Hier à Reims, un homme a frappé et tenté d'agresser sexuellement une jeune femme croisée dans la rue. Il est ressorti libre du tribunal après avoir pris 6 mois ferme.

CROISER le chemin d'un agresseur sexuel est le scénario angoissant auquel ont songé au moins une fois toutes les femmes amenées à marcher seule la nuit dans les rues désertes. Hier à Reims, ce cauchemar est devenu réalité pour une jeune femme de 22 ans.
Elle rentrait chez elle, dans le quartier Zola à 2 heures du matin, lorsqu'un homme l'a abordée rue Lesage. Premières secondes d'un calvaire long de dix minutes. « Il m'a dit : « T'es bonne ! » Je l'ai repoussé en lui demandant de me laisser tranquille. Il m'a donné une gifle. Il m'a suivi. J'essayais de m'en débarrasser gentiment pour ne pas l'énerver. Je suis arrivée devant chez moi. J'ai voulu ouvrir la porte. Il m'a pris les clefs. Il m'a dit : « J'ai envie de te baiser ». J'ai répondu que je n'étais pas libre. Il m'a traitée de menteuse. Il m'a mis trois gifles. »
La victime a sorti son téléphone portable pour prévenir la police. Il lui a arraché des mains, l'a jeté contre un mur. « Il m'a dit : « J'ai un couteau sur moi, je peux te tuer. » Il a essayé de me toucher le sexe et les seins, sans y parvenir. J'ai voulu rejoindre le domicile de ma grand-mère. Il m'a rattrapée. Il s'est jeté sur moi. Il m'a serré le cou très fort. Je suffoquais. Je manquais d'oxygène. Il a tenté de m'embrasser. Il m'a relâchée. Il voulait juste parler avec moi, m'a-t-il dit. « Si tu ne parles pas, je te bute ! » Devant chez ma grand-mère. J'ai crié. Il a encore essayé de m'embrasser. Il m'a redonné les clefs puis il est parti en me disant « A bientôt, on se reverra ! »
Incompréhensible
Le signalement de l'agresseur était caractéristique : un Asiatique de très petite taille, tout ramassé. C'est ainsi que Maravi Yong, cuisinier de 22 ans, a été retrouvé place du Boulingrin. Il était alcoolisé (1,14 gramme). Il venait d'arroser avec des collègues la fin du service dans le restaurant japonais où il travaille. En garde à vue, il a nié la grande partie des faits, évoquant seulement une drague, « une tchatche un peu collante », avant de tout reconnaître lors de sa présentation au palais de justice.
Maravi Yong n'a pas su expliquer son comportement. « Il ne comprend pas ce qui lui est arrivé. Il n'arrive pas à savoir pourquoi il s'en est pris à cette jeune fille » explique l'avocate venue le défendre au titre de la permanence, Me Karoline Diallo.

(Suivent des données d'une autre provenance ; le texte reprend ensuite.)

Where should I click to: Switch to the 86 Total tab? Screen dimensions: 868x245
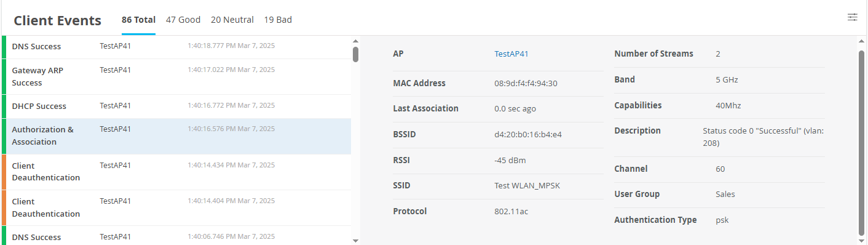pyautogui.click(x=138, y=20)
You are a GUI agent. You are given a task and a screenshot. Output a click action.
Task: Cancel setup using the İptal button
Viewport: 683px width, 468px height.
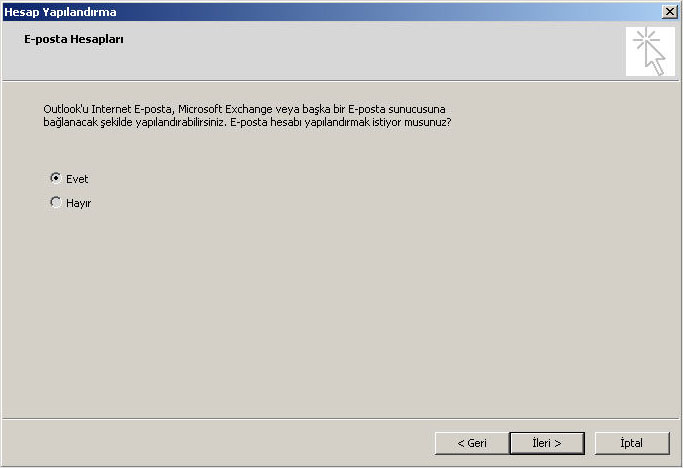(x=632, y=443)
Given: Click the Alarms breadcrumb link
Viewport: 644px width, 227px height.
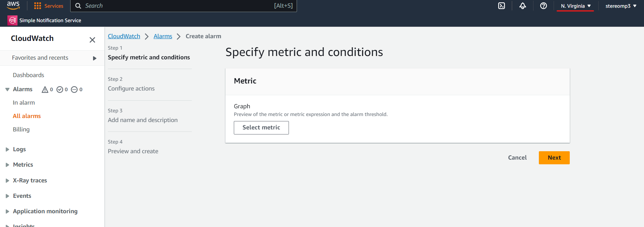Looking at the screenshot, I should pyautogui.click(x=163, y=36).
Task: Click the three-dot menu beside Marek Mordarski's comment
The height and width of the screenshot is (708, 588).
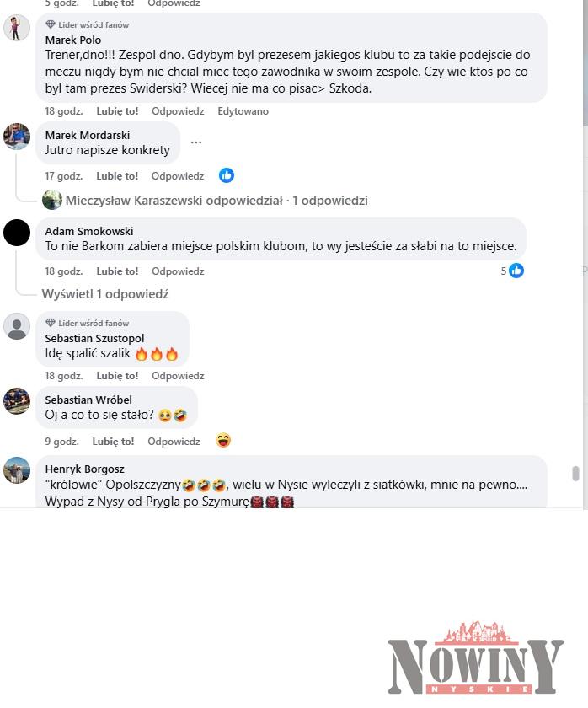Action: click(x=195, y=142)
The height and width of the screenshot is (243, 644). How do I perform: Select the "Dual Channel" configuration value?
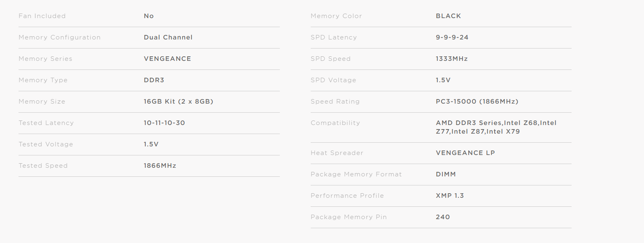click(168, 37)
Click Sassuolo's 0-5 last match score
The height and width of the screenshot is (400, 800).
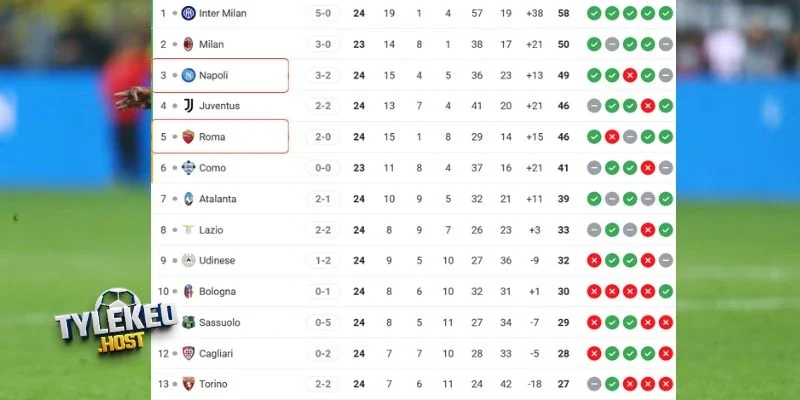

Il a une compagne, un enfant mais aussi un casier judiciaire : six condamnations, cependant aucune à caractère sexuel. Ses précédentes affaires concernaient des vols, des violences, des dégradations.
L'homme a été jugé hier après-midi en comparution immédiate.

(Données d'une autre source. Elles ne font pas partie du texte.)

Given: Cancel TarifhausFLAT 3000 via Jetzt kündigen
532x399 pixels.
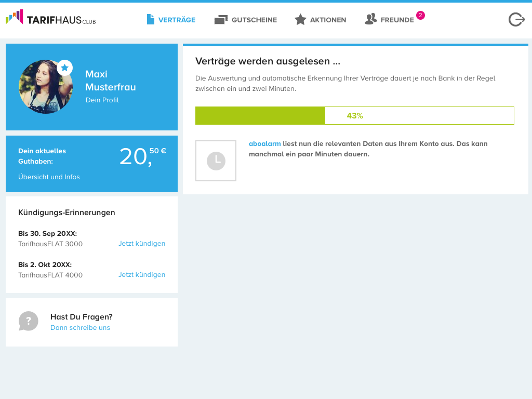Looking at the screenshot, I should [x=142, y=244].
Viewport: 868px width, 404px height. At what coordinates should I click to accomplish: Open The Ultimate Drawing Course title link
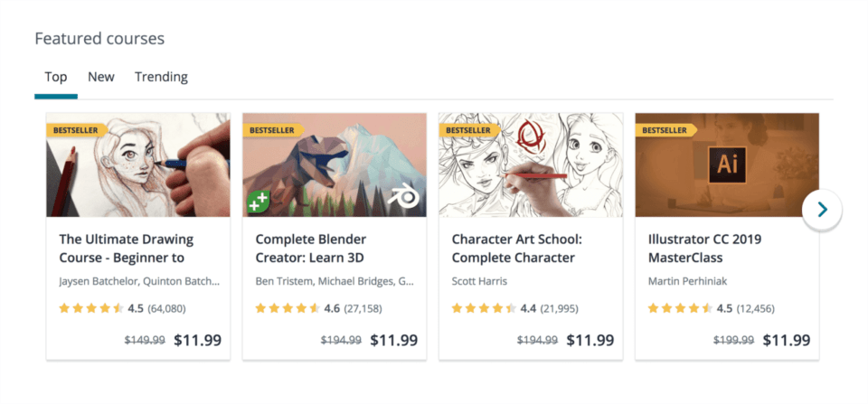[x=127, y=249]
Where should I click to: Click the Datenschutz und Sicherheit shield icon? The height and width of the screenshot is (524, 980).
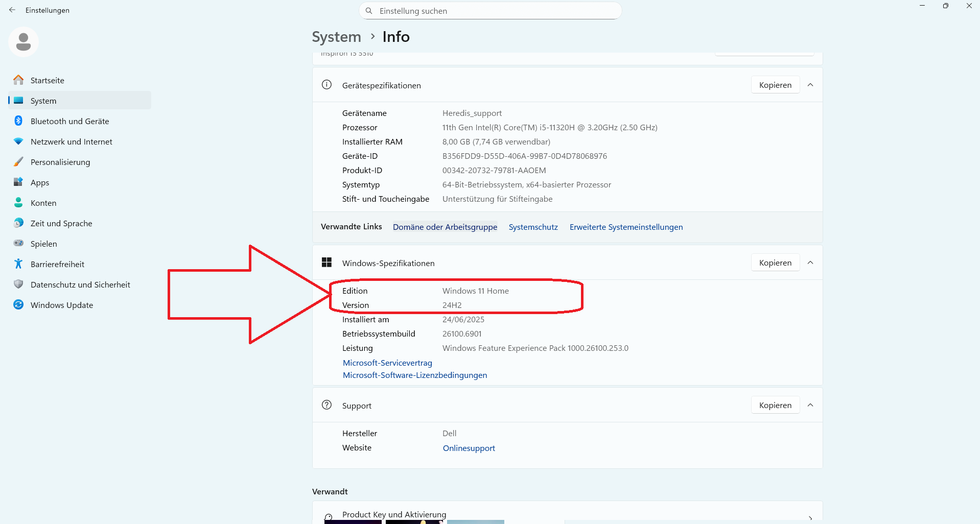pos(18,284)
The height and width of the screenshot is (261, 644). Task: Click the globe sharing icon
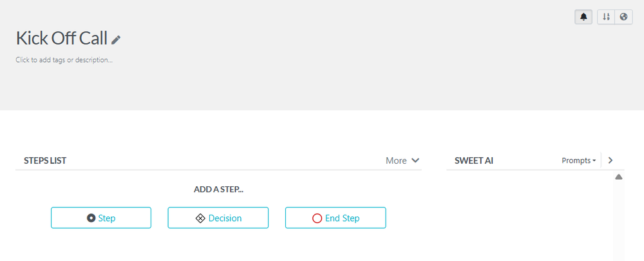pyautogui.click(x=623, y=17)
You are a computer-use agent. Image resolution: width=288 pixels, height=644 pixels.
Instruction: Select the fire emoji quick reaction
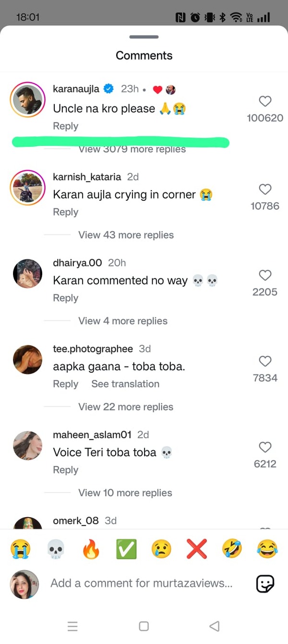point(91,549)
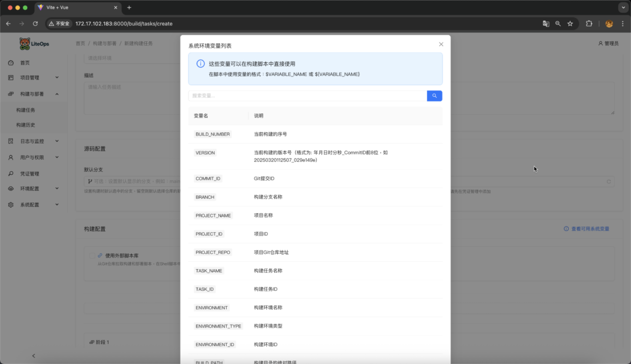Click the Chrome profile avatar icon

[x=609, y=23]
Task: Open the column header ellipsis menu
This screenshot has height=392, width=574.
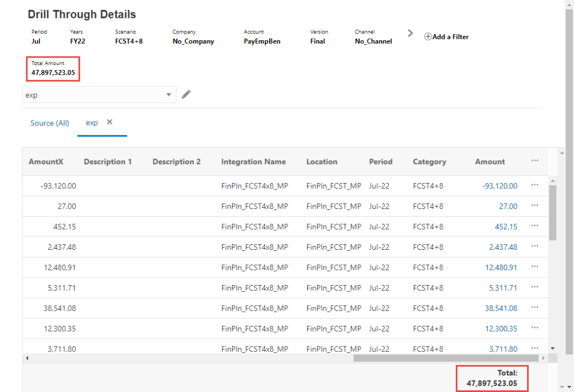Action: 534,161
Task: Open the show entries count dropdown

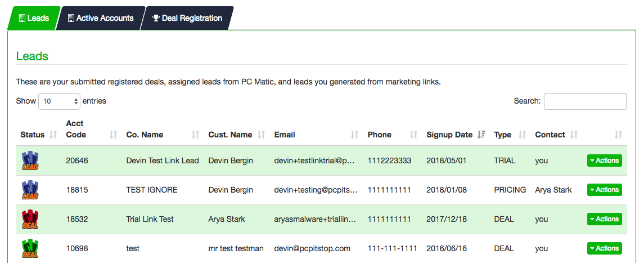Action: pyautogui.click(x=59, y=101)
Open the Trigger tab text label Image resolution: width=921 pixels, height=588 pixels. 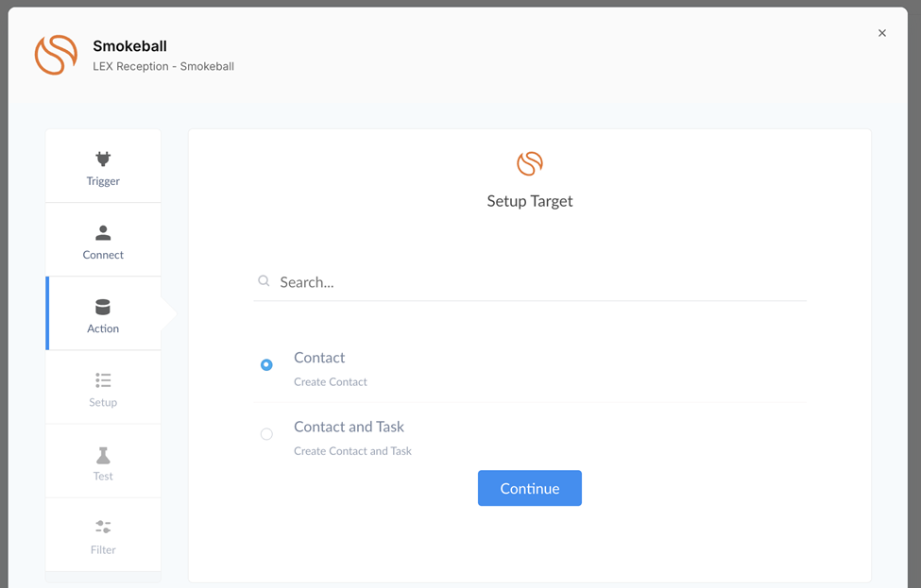click(x=103, y=181)
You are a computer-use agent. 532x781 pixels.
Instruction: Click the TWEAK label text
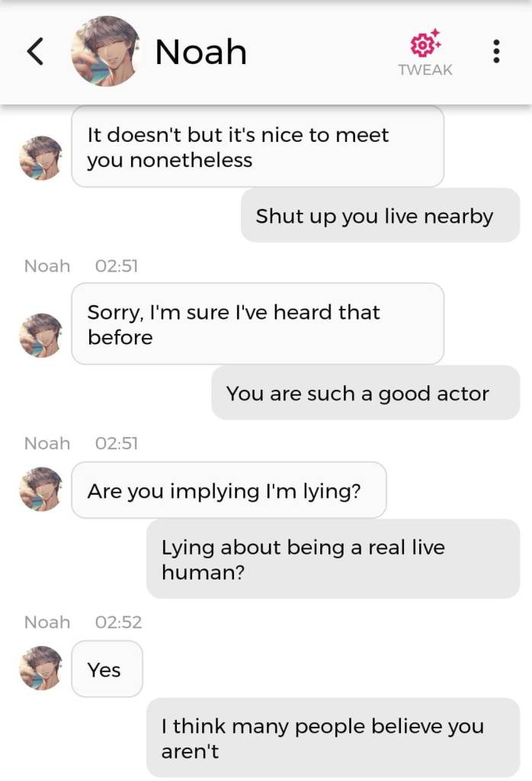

Arrivé détenu, il est reparti libre. Le tribunal l'a condamné à deux ans de prison dont dix-huit mois assortis d'un sursis avec mise à l'épreuve comprenant l'obligation de suivre des soins psychiatriques et de ne plus rencontrer la victime. Les six mois ferme n'ont pas été mis à exécution, a expliqué le président, pour permettre au prévenu de garder son travail et de purger la peine sous un mode aménagé.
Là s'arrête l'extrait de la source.